The Spectator

Heir of the dog

On complementary medicine

issue 14 March 2009

If Prince Charles is guilty of anything in selling the ‘Duchy Herbals Detox Tincture’, now the subject of a hysterical scientific controversy, it is the sin of euphemism. The food supplement is marketed as a way to ‘eliminate toxins and aid digestion’. What this means, in the Queen’s English, is that it aspires to be a hangover cure.

According to the perfectly named Edzard Ernst, professor of complementary medicine at Exeter University, the Prince is relying on ‘make-believe and superstition’, is peddling ‘outright quackery’ and even ‘contributes to the ill-health of the nation by pretending we can all over-indulge and then take this tincture and be fine again’. Professor Ernst needs to get out more. If he thinks that the Detox Tincture marketed by the Prince of Wales is contributing to Binge Britain, it is time for him to head out of the laboratory and into the high street on a Saturday night.
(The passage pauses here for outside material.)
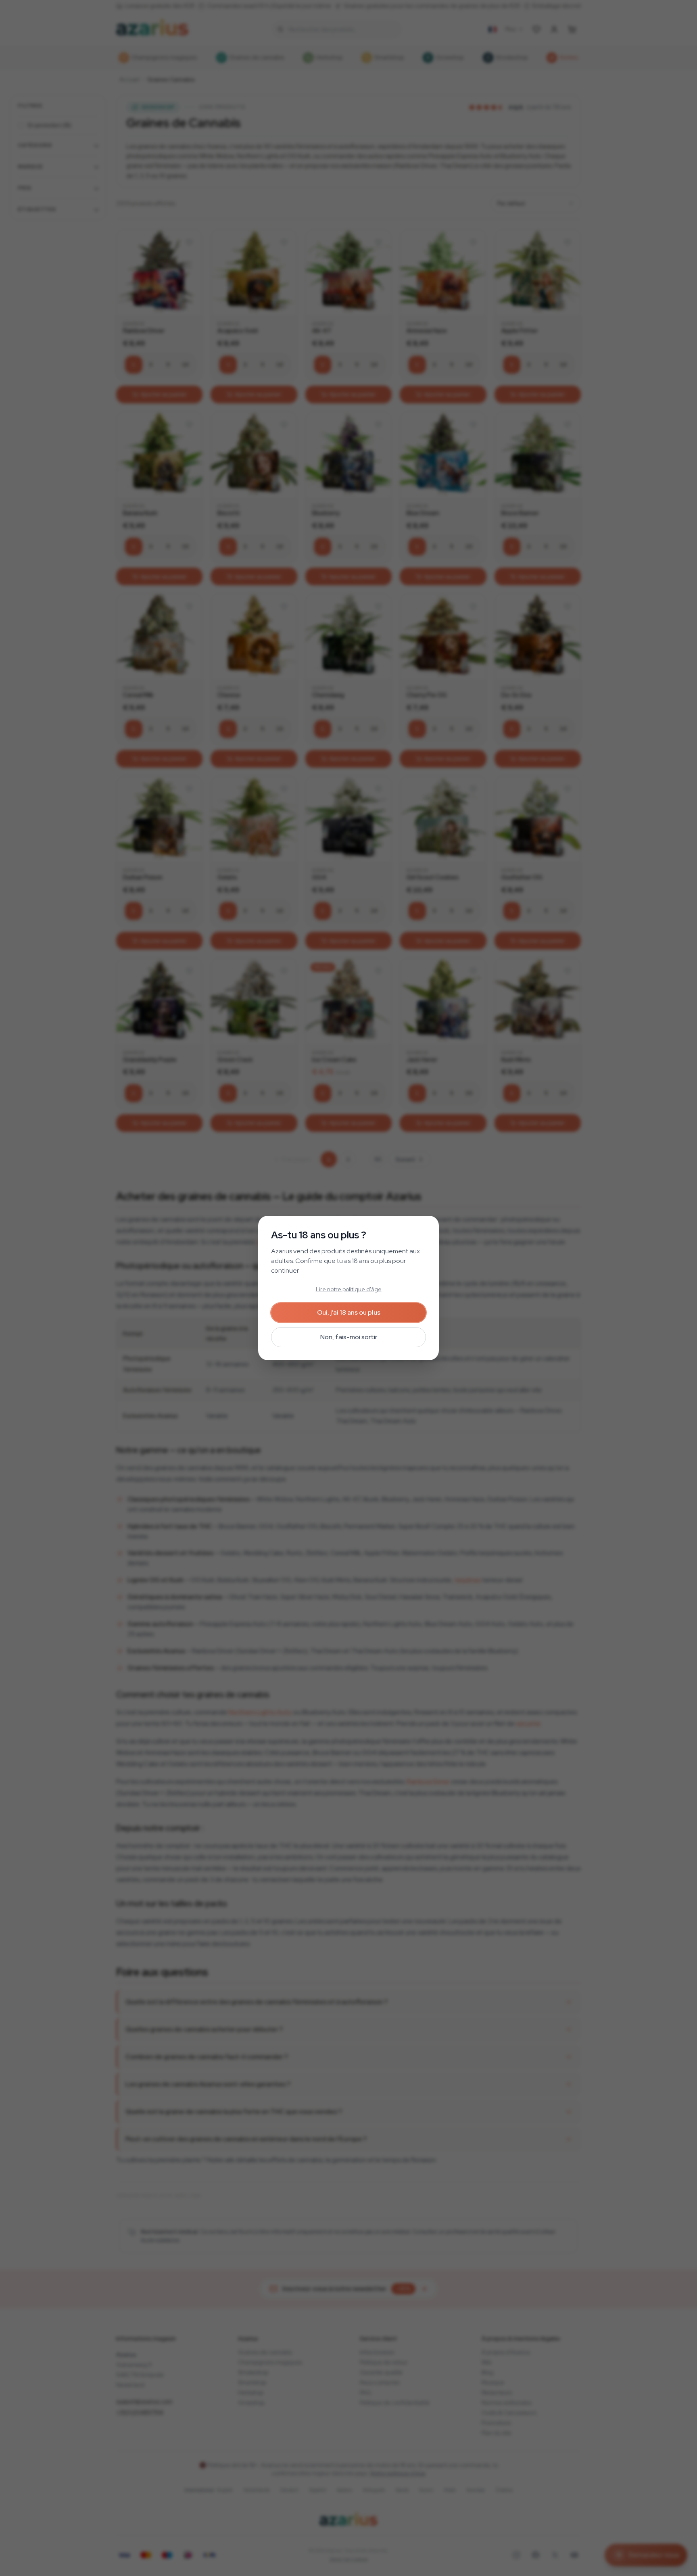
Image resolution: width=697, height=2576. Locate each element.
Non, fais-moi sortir (348, 1337)
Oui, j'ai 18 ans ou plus (348, 1312)
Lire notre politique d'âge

The professor claims, touchingly, to ‘know everything about artichoke that there is to know’. Doubtless this is the cause of unalloyed celebration at Exeter University, but perhaps it is time for him to extend the range of his knowledge.

In the Prince’s defence, we point out that he is merely continuing a longstanding tradition in his family. Homeopathy, for instance, may be nonsense but it is nonsense that has born the royal seal of approval since it became popular in Queen Victoria’s entourage.

Second, it is plainly daft to judge hang-over cures in narrowly scientific terms. As Kingsley Amis so rightly observed, it is the ‘Metaphysical Hangover’ that really hurts: ‘that ineffable compound of depression, sadness… anxiety, self-hatred, sense of failure and fear for the future’. In such circumstances, only the meanest-spirited don would begrudge users of the Prince’s tincture a few moments of placebo relief.